** Opening Data in this exercise block **

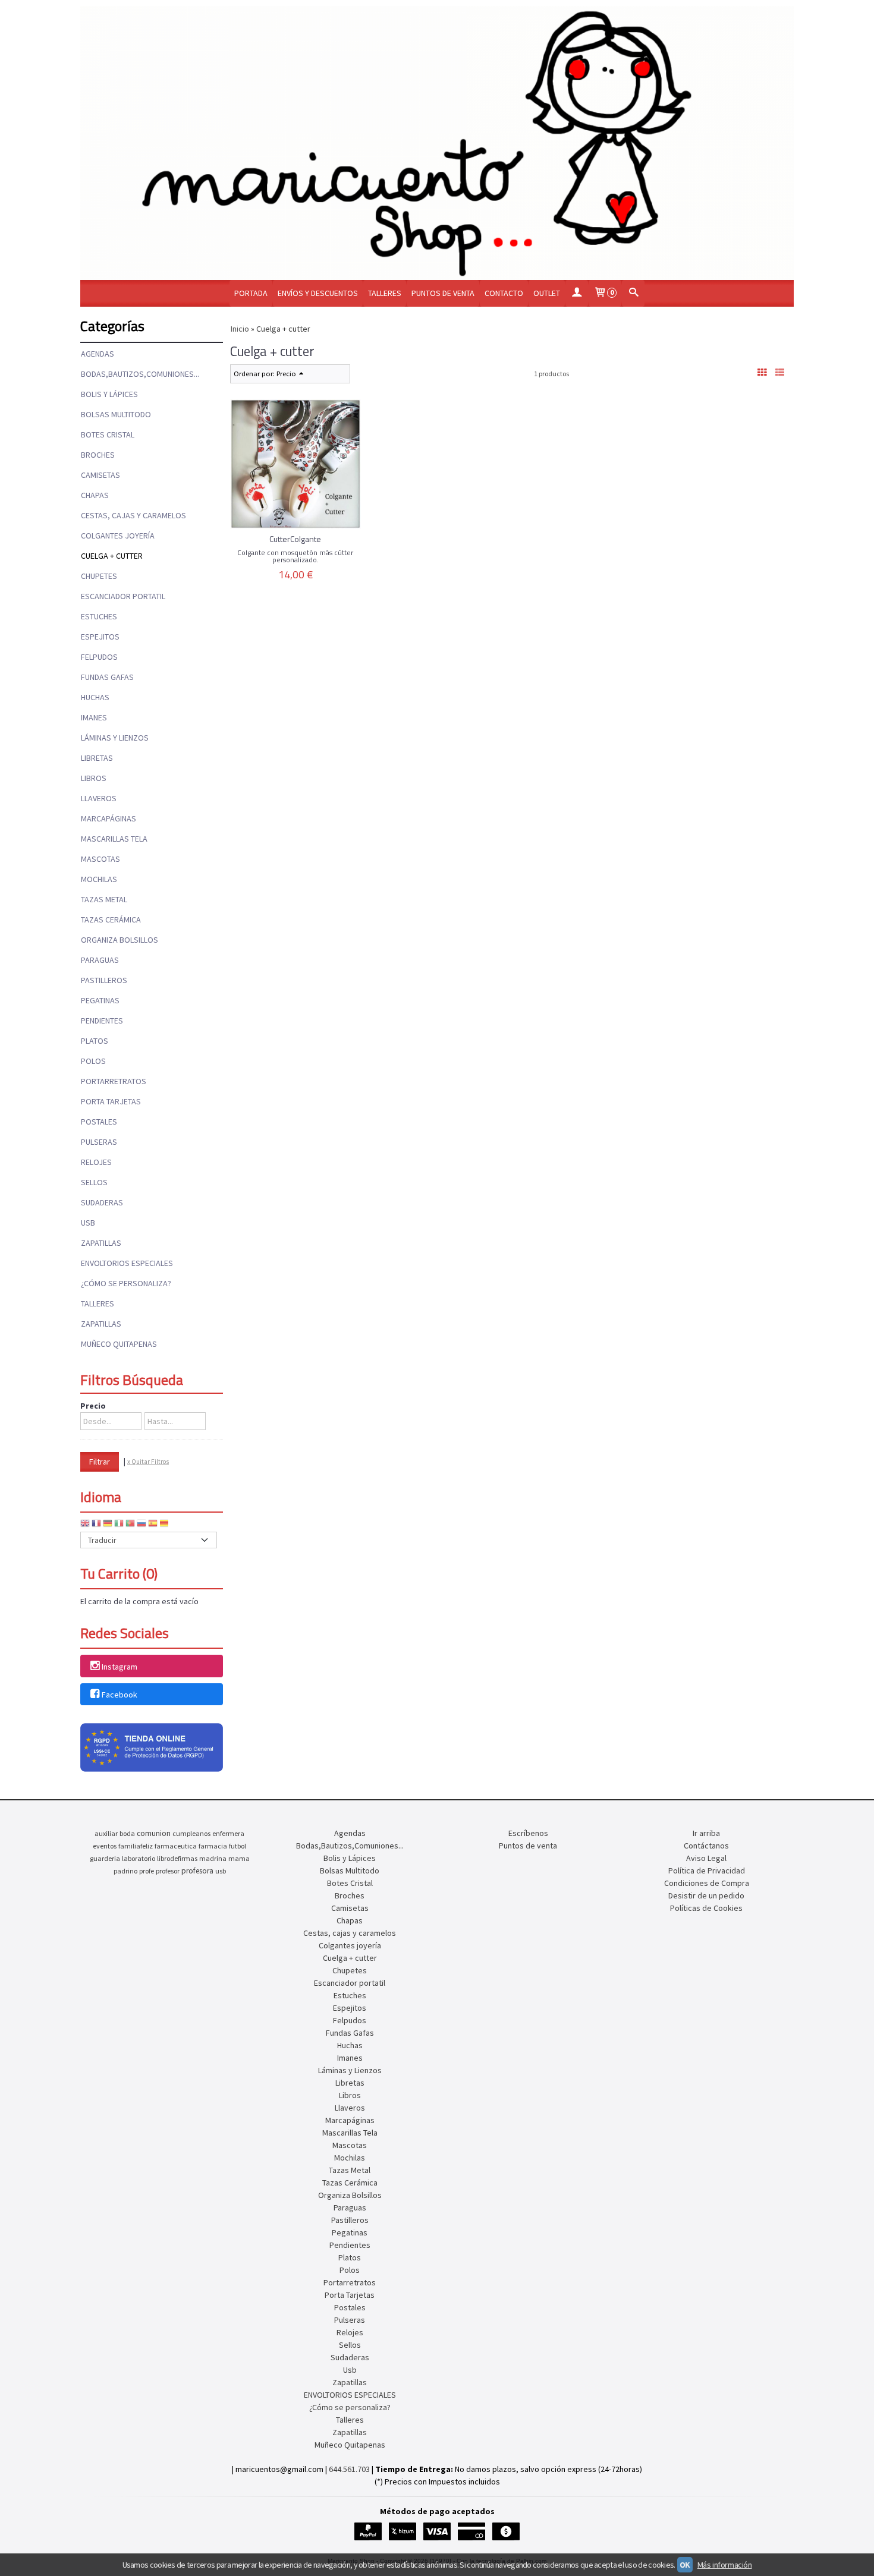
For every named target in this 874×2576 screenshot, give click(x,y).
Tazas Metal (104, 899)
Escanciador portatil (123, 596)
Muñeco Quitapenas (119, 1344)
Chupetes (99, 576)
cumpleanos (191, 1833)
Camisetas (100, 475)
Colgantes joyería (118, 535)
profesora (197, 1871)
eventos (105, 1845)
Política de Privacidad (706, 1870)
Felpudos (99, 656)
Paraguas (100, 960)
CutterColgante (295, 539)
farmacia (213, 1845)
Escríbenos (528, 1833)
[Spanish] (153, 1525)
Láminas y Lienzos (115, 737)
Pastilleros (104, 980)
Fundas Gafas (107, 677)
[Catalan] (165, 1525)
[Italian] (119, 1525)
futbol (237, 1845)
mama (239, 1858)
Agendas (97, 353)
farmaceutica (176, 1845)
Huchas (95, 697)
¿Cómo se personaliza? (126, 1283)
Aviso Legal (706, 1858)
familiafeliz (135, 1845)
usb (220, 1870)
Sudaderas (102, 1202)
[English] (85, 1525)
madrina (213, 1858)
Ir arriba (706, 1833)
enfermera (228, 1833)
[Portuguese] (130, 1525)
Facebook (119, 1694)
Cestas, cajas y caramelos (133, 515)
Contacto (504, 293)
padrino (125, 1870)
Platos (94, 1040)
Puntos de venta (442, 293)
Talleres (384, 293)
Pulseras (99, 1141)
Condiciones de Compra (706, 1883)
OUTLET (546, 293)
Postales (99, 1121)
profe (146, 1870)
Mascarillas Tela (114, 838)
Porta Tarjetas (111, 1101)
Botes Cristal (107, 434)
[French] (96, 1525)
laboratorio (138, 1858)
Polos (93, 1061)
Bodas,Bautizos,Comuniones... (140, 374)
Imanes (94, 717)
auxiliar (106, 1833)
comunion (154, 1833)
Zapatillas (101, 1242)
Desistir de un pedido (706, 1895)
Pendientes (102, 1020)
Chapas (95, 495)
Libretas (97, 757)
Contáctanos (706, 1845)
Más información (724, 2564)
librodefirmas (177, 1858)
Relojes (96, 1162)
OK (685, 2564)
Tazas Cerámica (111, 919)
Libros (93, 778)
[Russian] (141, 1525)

** Closing Data in this exercise block **
** Opening Data in this exercise block **

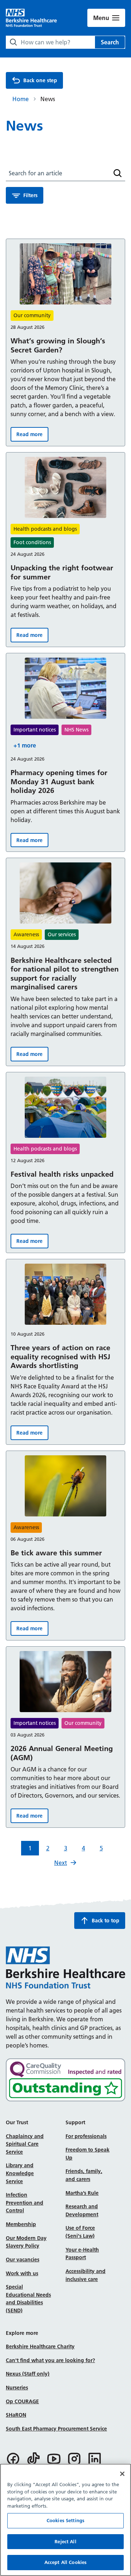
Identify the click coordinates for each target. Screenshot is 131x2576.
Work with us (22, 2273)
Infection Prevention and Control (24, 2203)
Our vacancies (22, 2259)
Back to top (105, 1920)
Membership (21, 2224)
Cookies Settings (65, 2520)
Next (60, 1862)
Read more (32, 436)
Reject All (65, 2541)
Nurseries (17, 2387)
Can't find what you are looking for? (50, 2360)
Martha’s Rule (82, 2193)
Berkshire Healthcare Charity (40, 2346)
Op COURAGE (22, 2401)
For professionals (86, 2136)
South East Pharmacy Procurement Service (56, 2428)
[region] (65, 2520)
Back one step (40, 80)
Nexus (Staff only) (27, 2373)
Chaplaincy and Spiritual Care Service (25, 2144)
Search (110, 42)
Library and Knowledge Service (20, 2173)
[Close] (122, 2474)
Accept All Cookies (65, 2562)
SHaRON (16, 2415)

** Closing Data in this exercise block **

__What you will do__: Looking at the data above, write out exactly the lines that start at the one containing "Ir arriba (706, 1833)" and end at the one containing "Pulseras (99, 1141)"; include both and nothing beyond.

__Task response__:
Ir arriba (706, 1833)
enfermera (228, 1833)
[Portuguese] (130, 1525)
Facebook (119, 1694)
Cestas, cajas y caramelos (133, 515)
Contacto (504, 293)
padrino (125, 1870)
Platos (94, 1040)
Puntos de venta (442, 293)
Talleres (384, 293)
Pulseras (99, 1141)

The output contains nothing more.